--- START ---

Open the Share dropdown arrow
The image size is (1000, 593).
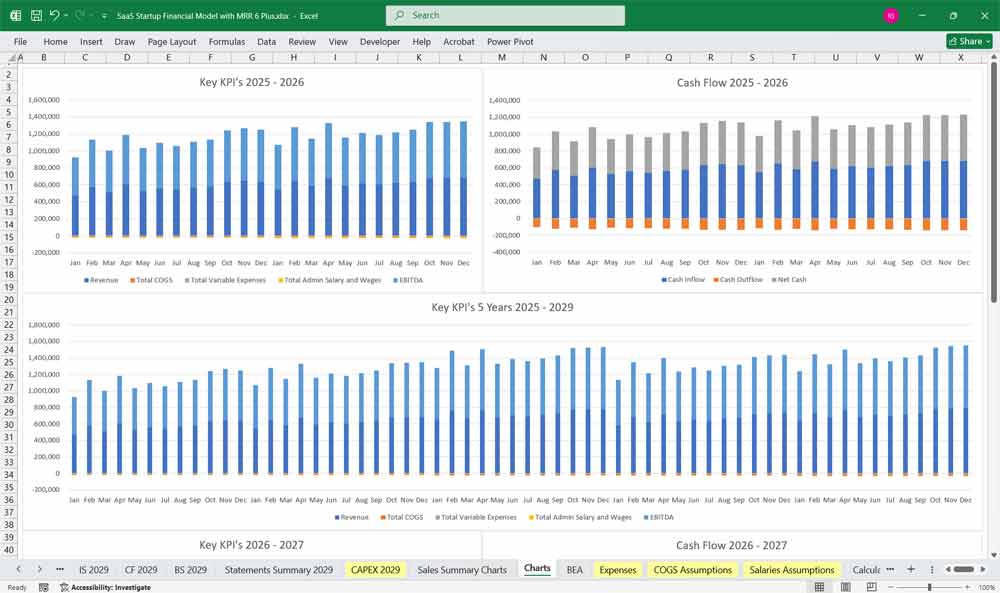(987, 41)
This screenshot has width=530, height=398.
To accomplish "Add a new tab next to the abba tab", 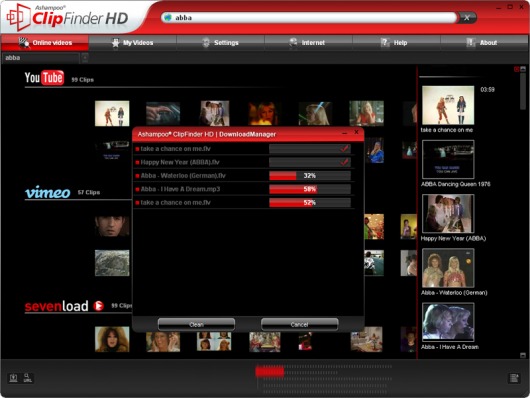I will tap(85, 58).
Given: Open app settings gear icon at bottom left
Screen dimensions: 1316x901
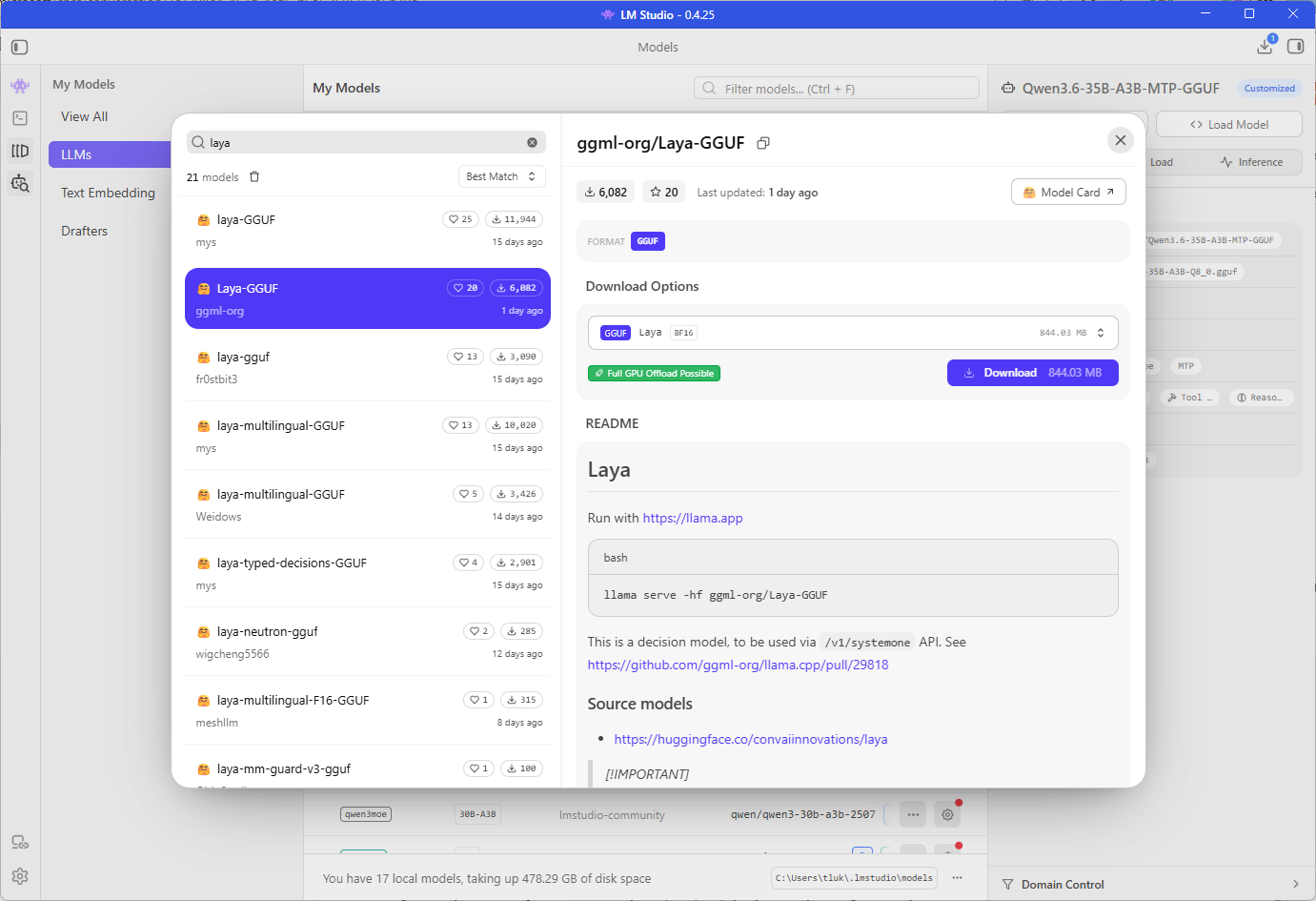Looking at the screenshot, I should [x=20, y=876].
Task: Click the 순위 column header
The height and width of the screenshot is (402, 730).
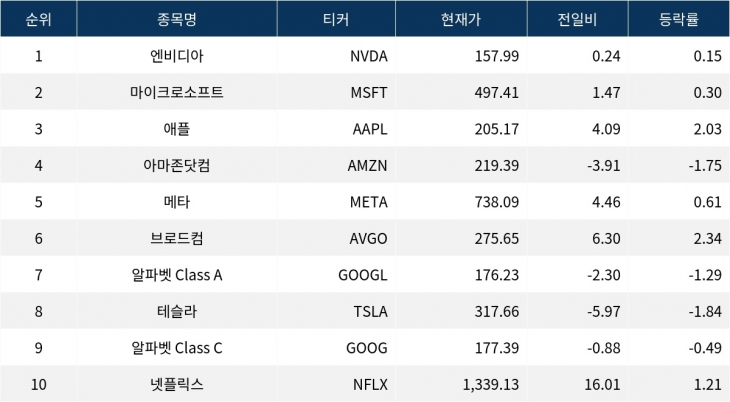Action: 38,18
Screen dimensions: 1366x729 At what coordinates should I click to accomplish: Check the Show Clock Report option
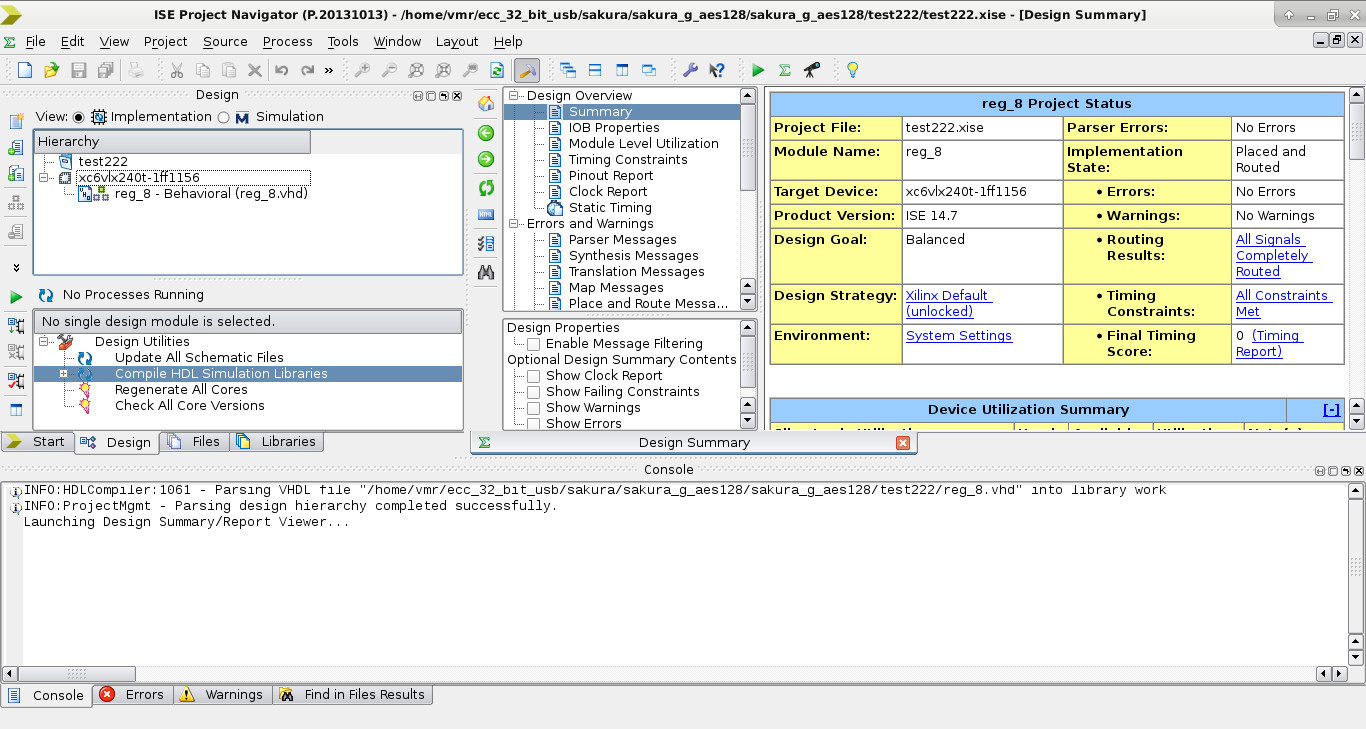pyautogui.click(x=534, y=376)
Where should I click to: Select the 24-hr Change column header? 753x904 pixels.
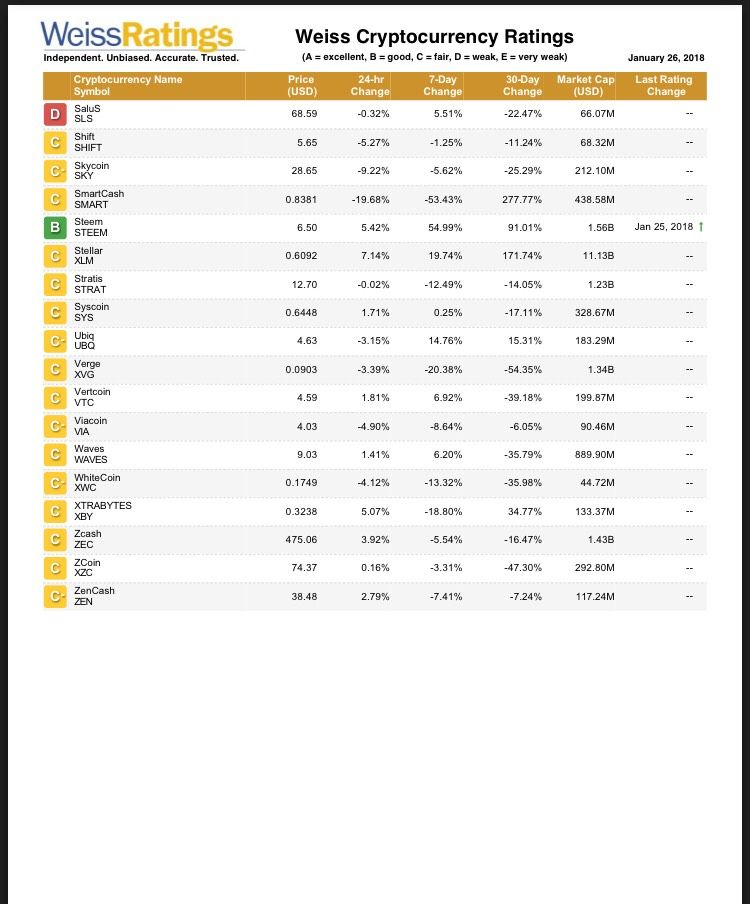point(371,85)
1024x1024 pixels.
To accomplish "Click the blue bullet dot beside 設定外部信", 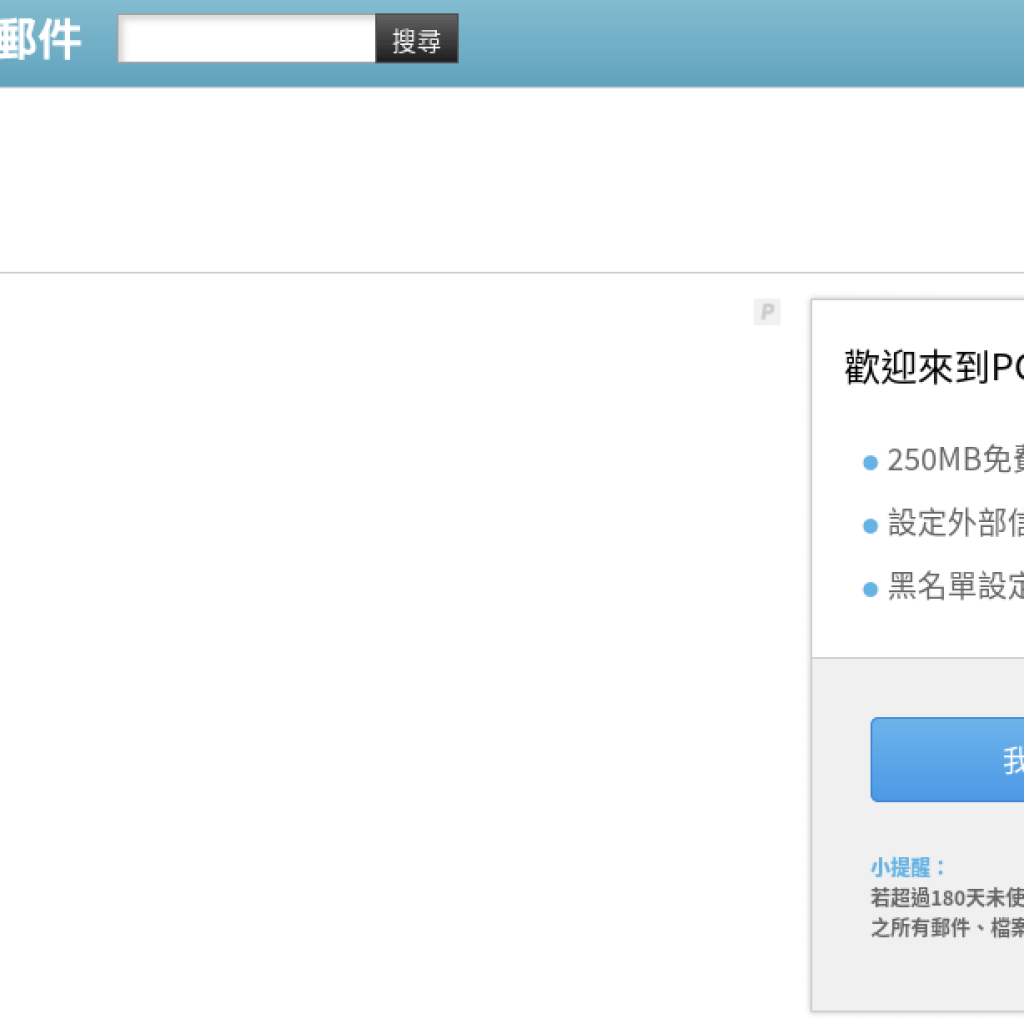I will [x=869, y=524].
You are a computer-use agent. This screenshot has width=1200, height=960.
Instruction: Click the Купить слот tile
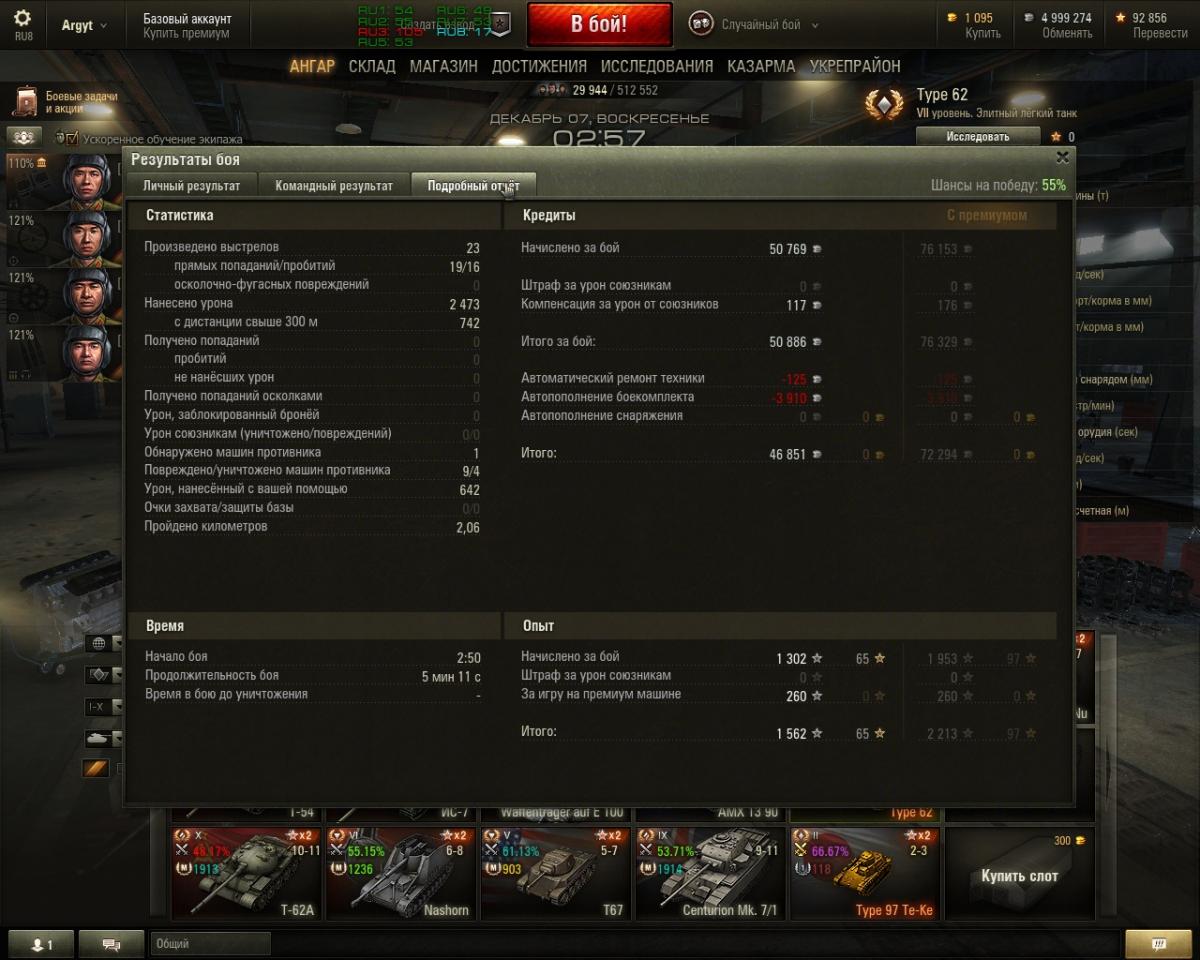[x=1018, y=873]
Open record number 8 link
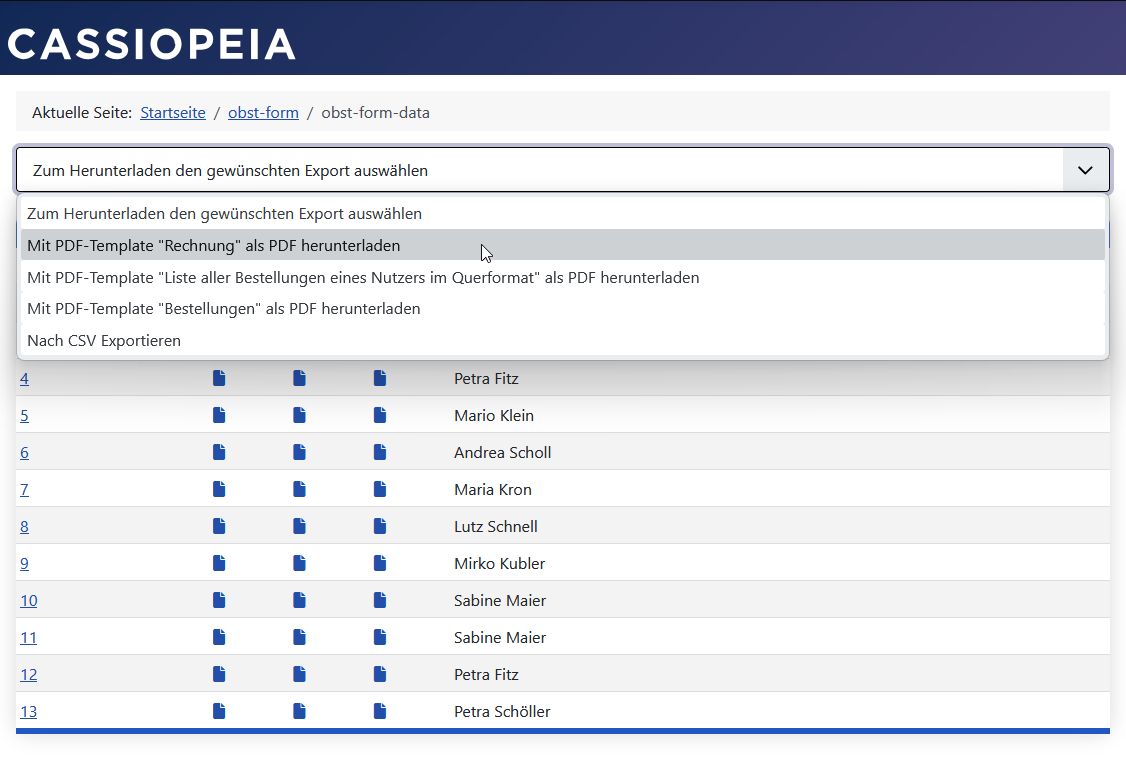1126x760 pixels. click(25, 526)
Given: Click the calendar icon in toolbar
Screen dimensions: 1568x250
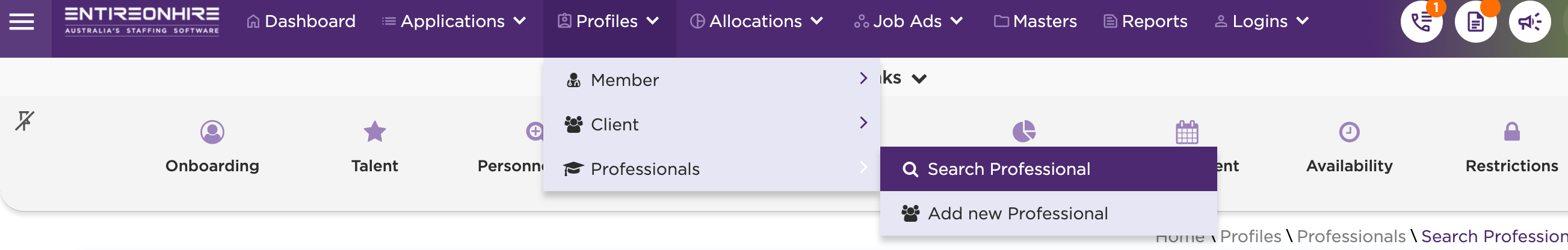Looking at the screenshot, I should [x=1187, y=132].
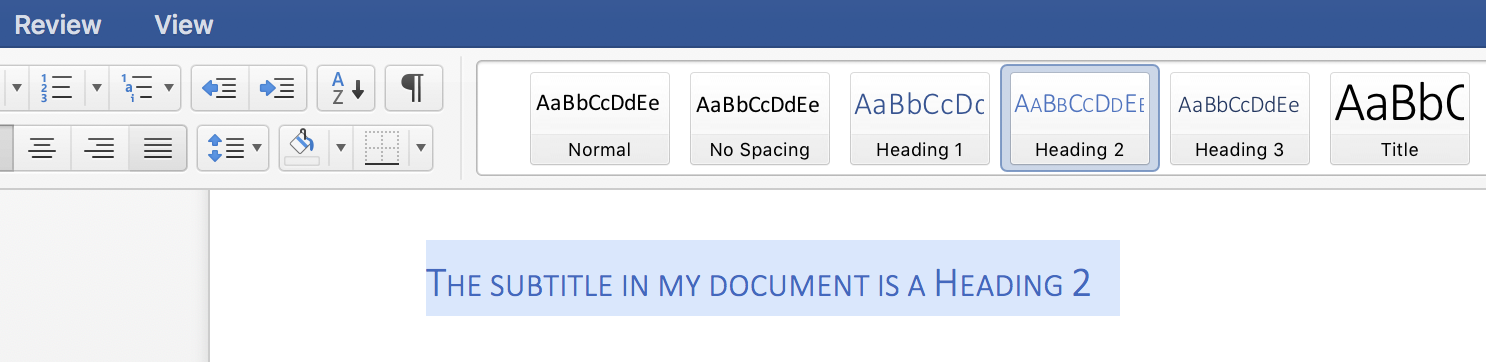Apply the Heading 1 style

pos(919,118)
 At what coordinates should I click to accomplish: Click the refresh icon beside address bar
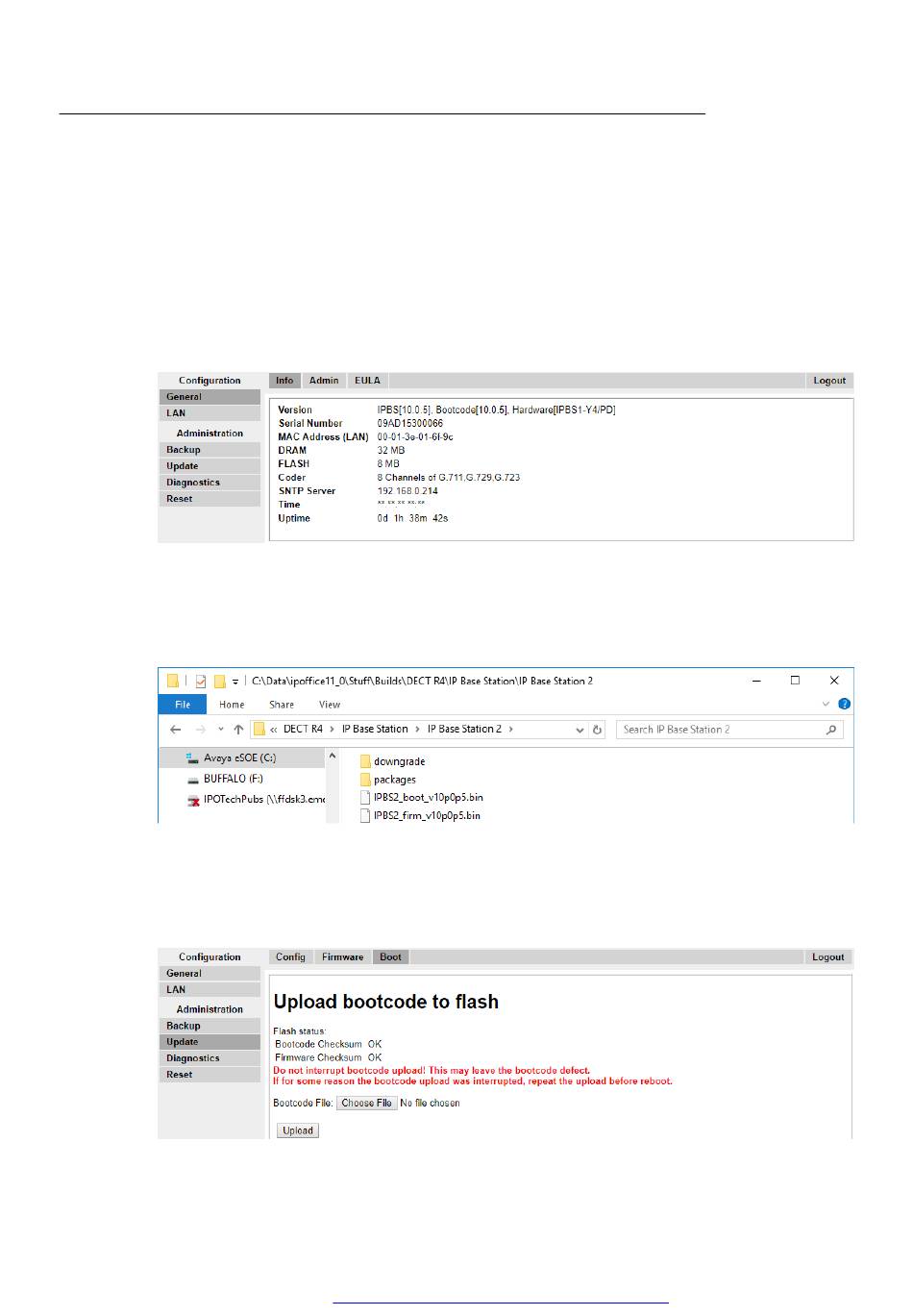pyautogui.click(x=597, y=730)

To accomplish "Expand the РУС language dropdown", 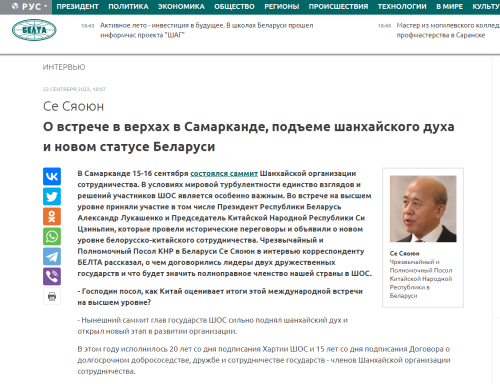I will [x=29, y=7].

--- END ---

▸ **WORK TASK**
Read the listing. Copy each line that has the word "Given" in it.

▸ **WRITTEN RESPONSE**
Given: Open app settings gear icon at bottom left
Given: Click the calendar icon in toolbar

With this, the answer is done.